If little has been said hitherto of Miss Ruby Caddie, it is not because she was not an Institution of Cyrus; far from it! She was even more than that, though that would be enough for most people; she was a National Institution; she was the Pan-American! Miss Ruby spent her days in a box measuring eight feet by ten, glazed on two sides; one window giving on the street, the other on a small and dingy space which she called the Outer Office. The other two sides were profusely adorned with illuminated texts, of cheerful and admonitory nature. Miss Ruby's visitors were advised that this was Her Busy Day; that it was proper to Smile While You Wait: that

"When Time is withdrawn,
Will Eternity dawn!"

etc., etc. The latter sentiment was also inscribed in letters of gold (decalcomania!) on a manuscript book which lay on Miss Ruby's desk, and which was further labeled "Timely Texts for Troublous Telegrams." This volume (a birthday present from Miss Pearl, who had spent a happy year in its compilation) [pg 277] was a constant help to Miss Ruby in discharging the responsibilities of her position, of which she was acutely conscious. The electric telegraph was to her sensitive nature no mere affair of keys, wires and switches: no, indeed! "It is a Mighty Force," the little lady was wont to say, shaking her flaxen ringlets impressively, "which through my agency raises the heart to the summit of joy or plunges it in the gulf of despair."
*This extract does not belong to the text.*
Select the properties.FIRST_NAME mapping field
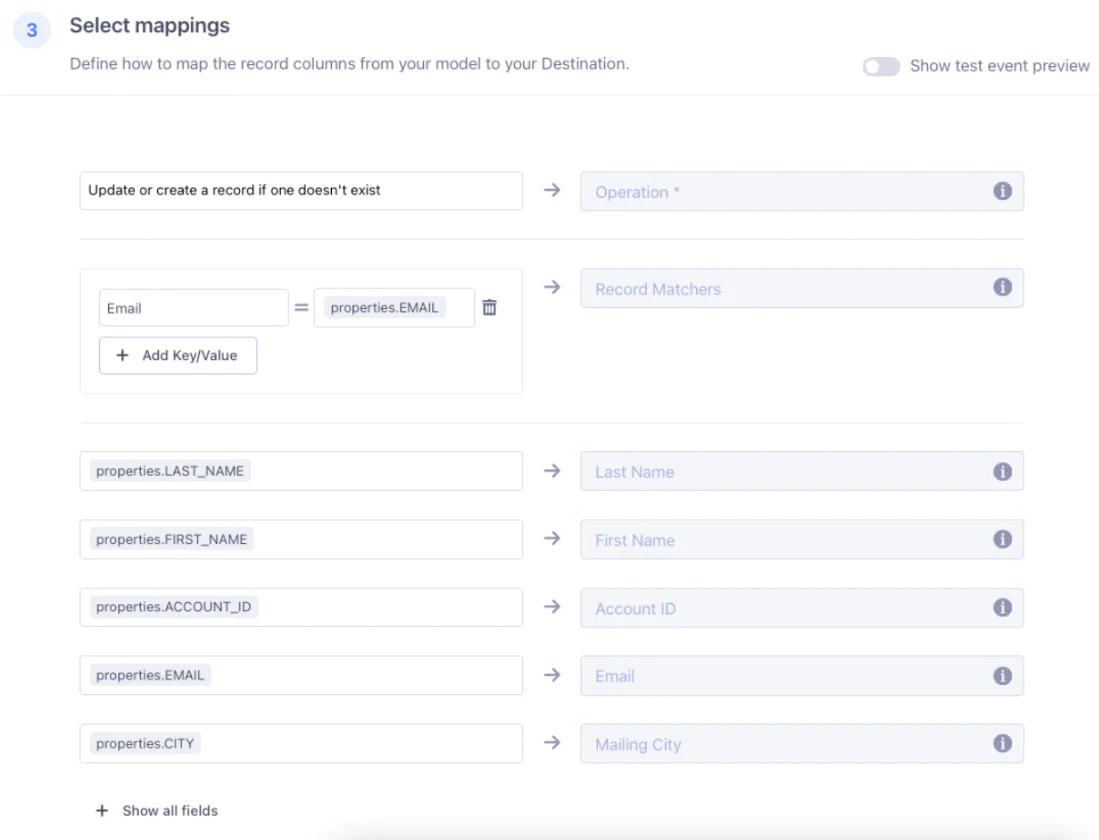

Holding these views, Miss Ruby felt it her duty to wing the joyful message with special shafts of cheer, and to prepare the way for the sorrowful one with remarks of a fortifying nature. She invariably began, "Good morning! (or afternoon, as the case might be). This is the Pan-American Telegraph Company." Then would follow, "Do not be alarmed! the news is of a cheering nature." And then the listener would learn that her Aunt Maria was coming that evening by the 8:3O train, or that John Henry had passed his college examinations. But were the message one of sorrowful import, Miss Ruby before delivering it would open the manuscript volume and select an appropriate sentence: then we might hear "Trouble is often benefit in disguise. Permit me to express my sympathy before delivering the following message. 'Your Aunt Maria passed away last night; a blessed release.'"

With these lofty views of her responsibilities, it need not be said that Miss Ruby was the soul of conscientiousness in regard to the winged words of which she was the transmitter. Not even to Miss Pearl, her [pg 278] twin sister and other self, would she breathe a whisper of what passed over the wires. Miss Pearl, equally conscientious, respected her sister's reserve. If questioned by some thoughtless neighbor, she would say, "My sister has her business, and I have mine. I should no more think of asking her about the messages she receives than she would ask me the amount of your bank deposit. We are in positions of Public Trust!"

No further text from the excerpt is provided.